Kebanyakan ormas Perancis yang menandatangani pernyataan sikap itu adalah ormas-ormas yang dekat dengan imigran Palestina, seperti Gerakan Nasional untuk Palestina, Organisasi Solidaritas untuk Palestina, begitu juga organisasi-organisasi Yahudi Ortodoks yang mendukung perdamaian, seperti Persatuan Perancis Yahudi untuk Perdamaian dan ditambah organisasi-organisasi HAM Perancis, seperti Gerakan Anti Rasisme dan Gerakan Persahabatan Antar Bangsa.
Ormas-ormas Perancis itu, dalam pernyataannya, meminta agar dunia sesegera mungkin turun tangan untuk melindungi bangsa Palestina dan mengakhiri penjajahan Israel, juga merobohkan tembok ‘rasis’ pemisah yang dibangun Israel di Tepi Barat.
Mereka juga mendesak Uni Eropa untuk memboikot Israel dan membekukan semua perjanjian dengan negara Yahudi itu.
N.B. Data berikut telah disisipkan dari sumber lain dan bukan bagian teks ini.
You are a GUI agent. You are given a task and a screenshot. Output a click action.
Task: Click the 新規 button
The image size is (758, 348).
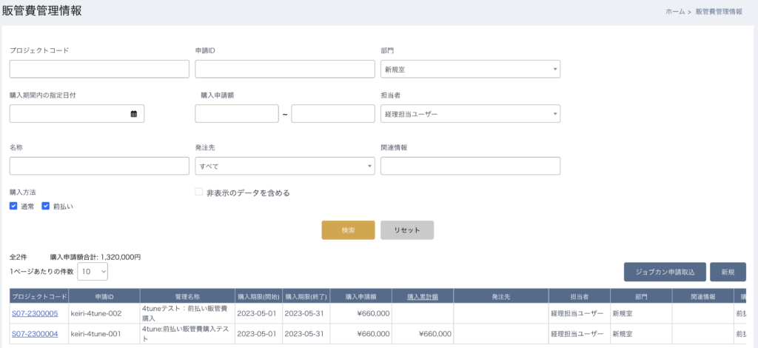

Tidak itu saja, mereka juga mengajak untuk menggelar konferensi internasional untuk mewujudkan solusi adil bagi persoalan Palestina.
Dua wartawan harian Israel The Jerusalem Post, Zev Stub dan Sigalit Shachor juga melaporkan bahwa sejumlah partner bisnis di Perancis telah membatalkan pembelian produk-produk dari perusahaan industri Barkai yang memproduksi plastik film. Manajer pemasaran Barkai Industries, Haim Levy, menyatakan hal itu kepada media.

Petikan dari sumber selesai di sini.